- Dla mnie to jest ustawa pudrująca – powiedział Michał Maliński reprezentujący Konfederację i Ruch Narodowy.
- Ta cała batalia o sądownictwo ciągnie się już drugą kadencję i mamy do czynienia z sytuacją patową. W dużym uproszczeniu mamy sędziów, którzy są orientacji liberalnej, pokrewnej z opozycją totalną, a wszystkie zmiany, które mają na celu odwrócić ten stan rzeczy są stricte kadrowe i mają personalnie zmienić obsadę sądów, na takich którzy byliby przychylni obecnej władzy. Prawda jest taka, że potrzebujemy głębokiej reformy całego wymiaru sądownictwa. Ruch Narodowy mocno to akcentował w kampanii, potrzeba parametryzacji sądów, zwiększenia udziału asystentów sędziego, żeby co najmniej jeden asystent przypadał na jednego sędziego – mówił Maliński.

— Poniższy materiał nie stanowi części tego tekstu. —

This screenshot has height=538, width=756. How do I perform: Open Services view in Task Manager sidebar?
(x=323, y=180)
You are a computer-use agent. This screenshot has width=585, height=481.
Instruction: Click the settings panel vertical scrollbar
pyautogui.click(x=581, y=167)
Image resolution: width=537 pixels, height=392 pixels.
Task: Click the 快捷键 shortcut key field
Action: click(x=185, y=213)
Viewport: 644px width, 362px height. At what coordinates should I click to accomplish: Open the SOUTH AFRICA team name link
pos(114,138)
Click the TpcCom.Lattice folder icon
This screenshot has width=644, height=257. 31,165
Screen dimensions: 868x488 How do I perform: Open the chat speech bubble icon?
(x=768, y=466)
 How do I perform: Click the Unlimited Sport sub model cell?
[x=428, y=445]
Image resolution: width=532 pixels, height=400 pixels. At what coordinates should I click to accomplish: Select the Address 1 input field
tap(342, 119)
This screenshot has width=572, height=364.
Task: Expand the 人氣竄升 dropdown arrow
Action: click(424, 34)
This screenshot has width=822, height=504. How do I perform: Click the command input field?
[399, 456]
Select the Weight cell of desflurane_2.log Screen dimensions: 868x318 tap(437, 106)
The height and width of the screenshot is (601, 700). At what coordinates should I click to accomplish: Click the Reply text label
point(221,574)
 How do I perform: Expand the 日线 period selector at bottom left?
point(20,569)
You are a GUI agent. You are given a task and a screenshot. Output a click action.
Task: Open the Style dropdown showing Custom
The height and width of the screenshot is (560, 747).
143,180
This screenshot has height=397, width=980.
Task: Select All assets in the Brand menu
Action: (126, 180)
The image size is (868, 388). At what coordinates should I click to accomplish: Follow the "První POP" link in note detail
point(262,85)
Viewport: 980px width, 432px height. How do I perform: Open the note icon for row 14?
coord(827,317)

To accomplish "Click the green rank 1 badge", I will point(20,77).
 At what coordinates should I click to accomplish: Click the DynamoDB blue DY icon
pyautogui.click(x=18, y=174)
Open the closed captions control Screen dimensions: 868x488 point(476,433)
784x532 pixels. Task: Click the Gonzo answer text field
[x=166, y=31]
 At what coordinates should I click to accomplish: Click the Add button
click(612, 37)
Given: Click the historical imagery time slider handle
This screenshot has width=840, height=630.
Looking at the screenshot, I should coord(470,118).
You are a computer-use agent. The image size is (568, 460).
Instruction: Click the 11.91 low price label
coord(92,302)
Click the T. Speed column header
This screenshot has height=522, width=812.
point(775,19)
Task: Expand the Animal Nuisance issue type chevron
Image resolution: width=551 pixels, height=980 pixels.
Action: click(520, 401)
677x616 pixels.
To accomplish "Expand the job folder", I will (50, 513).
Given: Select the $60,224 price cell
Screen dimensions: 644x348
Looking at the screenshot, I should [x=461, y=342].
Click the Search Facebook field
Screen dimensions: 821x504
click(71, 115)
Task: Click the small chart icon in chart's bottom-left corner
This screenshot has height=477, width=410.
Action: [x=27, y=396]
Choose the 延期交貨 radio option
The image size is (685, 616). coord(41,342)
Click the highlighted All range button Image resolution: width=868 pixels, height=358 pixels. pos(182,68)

- Opozycja zastanawia się nad tym kto ma wybierać tych sędziów, czy jest to zgodne z Konstytucją – mówił Michał Gniatkowski z Forum młodych PiS. - Ja mam tutaj artykuł 187 Konstytucji, artykuł 4. I cytuję „Ustrój, zakres działania i tryb pracy Krajowej Rady Sądownictwa oraz sposób wyboru jej członków określa ustawa.”. Ustawę określa sejm i wszyscy co są w rządzie. Nie można tej ustawy nazwać kagańcową. W Niemczech np. sędziów wybierają politycy i nikt z tym nie ma problemów.